WHAT THE TASK REQUIRES – What you produce should match the records exactly, line for line.

Data excerpts –
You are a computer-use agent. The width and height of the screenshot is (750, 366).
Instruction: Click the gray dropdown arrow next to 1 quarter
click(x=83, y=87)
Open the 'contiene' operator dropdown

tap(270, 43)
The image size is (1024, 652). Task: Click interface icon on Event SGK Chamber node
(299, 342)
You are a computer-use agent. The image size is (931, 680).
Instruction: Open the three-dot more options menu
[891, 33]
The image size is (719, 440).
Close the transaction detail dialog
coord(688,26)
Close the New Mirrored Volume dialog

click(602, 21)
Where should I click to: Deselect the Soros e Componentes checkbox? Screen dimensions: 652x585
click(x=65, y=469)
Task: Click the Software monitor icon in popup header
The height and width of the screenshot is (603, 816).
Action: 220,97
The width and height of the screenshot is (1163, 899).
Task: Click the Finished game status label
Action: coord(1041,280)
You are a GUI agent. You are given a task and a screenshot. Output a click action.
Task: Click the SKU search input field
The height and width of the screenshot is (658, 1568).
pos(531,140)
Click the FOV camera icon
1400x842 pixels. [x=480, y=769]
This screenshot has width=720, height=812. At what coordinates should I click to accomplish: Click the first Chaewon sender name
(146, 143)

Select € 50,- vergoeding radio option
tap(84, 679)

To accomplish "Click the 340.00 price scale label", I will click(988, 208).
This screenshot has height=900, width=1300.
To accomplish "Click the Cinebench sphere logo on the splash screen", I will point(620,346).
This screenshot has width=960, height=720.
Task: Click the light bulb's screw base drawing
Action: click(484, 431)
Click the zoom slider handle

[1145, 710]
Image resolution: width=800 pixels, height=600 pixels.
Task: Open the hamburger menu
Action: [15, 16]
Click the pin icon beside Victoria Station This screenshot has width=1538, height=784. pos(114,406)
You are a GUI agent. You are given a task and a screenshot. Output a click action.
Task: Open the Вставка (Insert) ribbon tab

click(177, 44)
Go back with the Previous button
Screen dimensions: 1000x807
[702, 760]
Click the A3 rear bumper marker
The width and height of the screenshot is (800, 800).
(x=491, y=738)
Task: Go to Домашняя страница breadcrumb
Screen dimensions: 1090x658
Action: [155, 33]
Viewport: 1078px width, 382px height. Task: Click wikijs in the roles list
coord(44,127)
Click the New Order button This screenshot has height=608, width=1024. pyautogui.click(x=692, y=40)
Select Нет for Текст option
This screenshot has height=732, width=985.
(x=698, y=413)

OUTPUT OF THE TASK –
You are a computer-use agent. The width and height of the screenshot is (750, 366).
Instruction: Click the gray dropdown arrow next to 1 quarter
click(x=83, y=87)
Open the 'contiene' operator dropdown

tap(270, 43)
The image size is (1024, 652). Task: Click interface icon on Event SGK Chamber node
(299, 342)
You are a computer-use agent. The image size is (931, 680).
Instruction: Open the three-dot more options menu
[891, 33]
The image size is (719, 440).
Close the transaction detail dialog
coord(688,26)
Close the New Mirrored Volume dialog

click(602, 21)
Where should I click to: Deselect the Soros e Componentes checkbox? Screen dimensions: 652x585
click(x=65, y=469)
Task: Click the Software monitor icon in popup header
The height and width of the screenshot is (603, 816).
Action: 220,97
The width and height of the screenshot is (1163, 899).
Task: Click the Finished game status label
Action: coord(1041,280)
You are a GUI agent. You are given a task and a screenshot. Output a click action.
Task: Click the SKU search input field
The height and width of the screenshot is (658, 1568).
pos(531,140)
Click the FOV camera icon
1400x842 pixels. [x=480, y=769]
This screenshot has width=720, height=812. At what coordinates should I click to accomplish: Click the first Chaewon sender name
(146, 143)

Select € 50,- vergoeding radio option
tap(84, 679)

To accomplish "Click the 340.00 price scale label", I will click(988, 208).
This screenshot has height=900, width=1300.
To accomplish "Click the Cinebench sphere logo on the splash screen", I will point(620,346).
This screenshot has width=960, height=720.
Task: Click the light bulb's screw base drawing
Action: click(484, 431)
Click the zoom slider handle

[1145, 710]
Image resolution: width=800 pixels, height=600 pixels.
Task: Open the hamburger menu
Action: [15, 16]
Click the pin icon beside Victoria Station This screenshot has width=1538, height=784. pos(114,406)
You are a GUI agent. You are given a task and a screenshot. Output a click action.
Task: Open the Вставка (Insert) ribbon tab

click(177, 44)
Go back with the Previous button
Screen dimensions: 1000x807
[702, 760]
Click the A3 rear bumper marker
The width and height of the screenshot is (800, 800).
(x=491, y=738)
Task: Go to Домашняя страница breadcrumb
Screen dimensions: 1090x658
Action: [155, 33]
Viewport: 1078px width, 382px height. Task: Click wikijs in the roles list
coord(44,127)
Click the New Order button This screenshot has height=608, width=1024. pyautogui.click(x=692, y=40)
Select Нет for Текст option
This screenshot has height=732, width=985.
(x=698, y=413)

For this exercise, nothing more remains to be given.